EDC criticized on International Day of Action Against Dams and for Rivers
Canadian organizations call on Export Development Canada to change new, weak environmental policy
For Immediate Release
Ottawa, March 13, 2002. Export Development Canada (EDC) needs to adopt recommendations of World Commission on Dams, as its new environmental policy, the Environmental Review Directive (ERD) falls short of this international standard to protect dam-affected people. As communities around the world prepare to take part in tomorrow's fifth annual International Day of Action Against Dams and for Rivers, Water, and Life, a Canadian coalition of environment, development, and labour groups say EDC should halt support for dams until recommendations from the World Commission on Dams (WCD) are fully implemented.
"By ignoring WCD recommendations, EDC will continue to support dam projects that are economically, socially and environmentally unviable. The new environmental policy needs to be changed so that Canadians can know that EDC is not lending recklessly," says Melanie Quevillon, Coordinator of the NGO Working Group on the EDC.
EDC has been involved in controversial dam projects around the world that have created a legacy of profound negative economic, social and environmental impacts on the communities affected by the dams. Equally disturbing are human rights violations associated with these projects.
"People in northern Colombia are still experiencing lasting effects of the devastation caused by the Urrá dam that EDC helped to finance", says Kathy Price of KAIROS: Canadian Ecumenical Justice Initiatives, a church organization that conducted an on-site visit to the area to document conditions. "Embera Katio indigenous communities continue to suffer from the flooding of their land, loss of livelihood, and food security, and an increase mosquitoes that has coincided with an epidemic of malaria and dengue. Meanwhile, the abduction of leader Kimy Pernia by gunmen last June, and death threats against other leaders who have called attention to the impact of the dam, have created a climate of terror. We believe Canadians do not want investments that help to create such a situation."

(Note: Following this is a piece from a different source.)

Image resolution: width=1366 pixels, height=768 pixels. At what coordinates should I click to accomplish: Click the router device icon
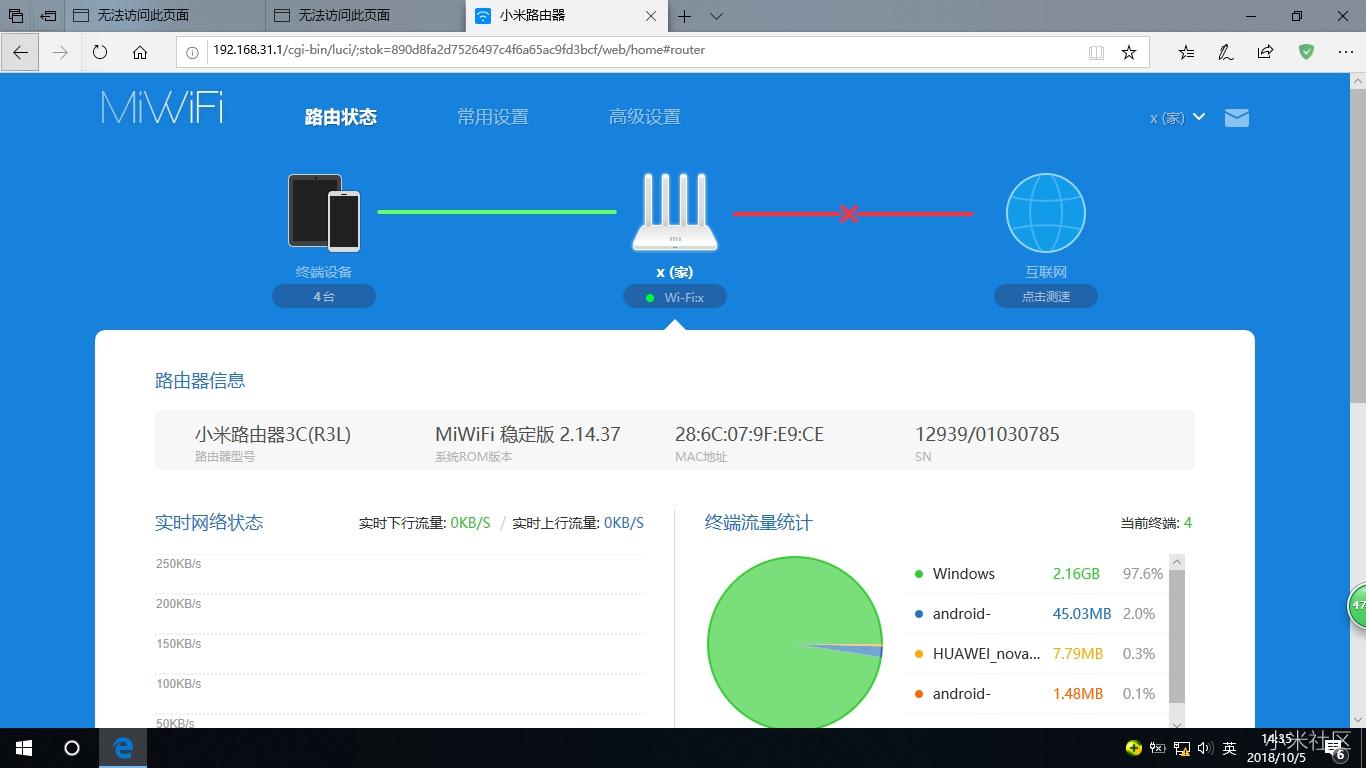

The World Commission on Dams (WCD) report, released in November 2000, was written by industry, government and civil society leaders. The recommendations set out a new framework for decisions on dam building in developing countries, with a clear methodology for assessment of large-scale hydro-projects. In contrast, EDC's new environmental policy released December 21, 2001 has no clear or transparent assessment standards allowing it to get involved in any project, irrespective of the impacts.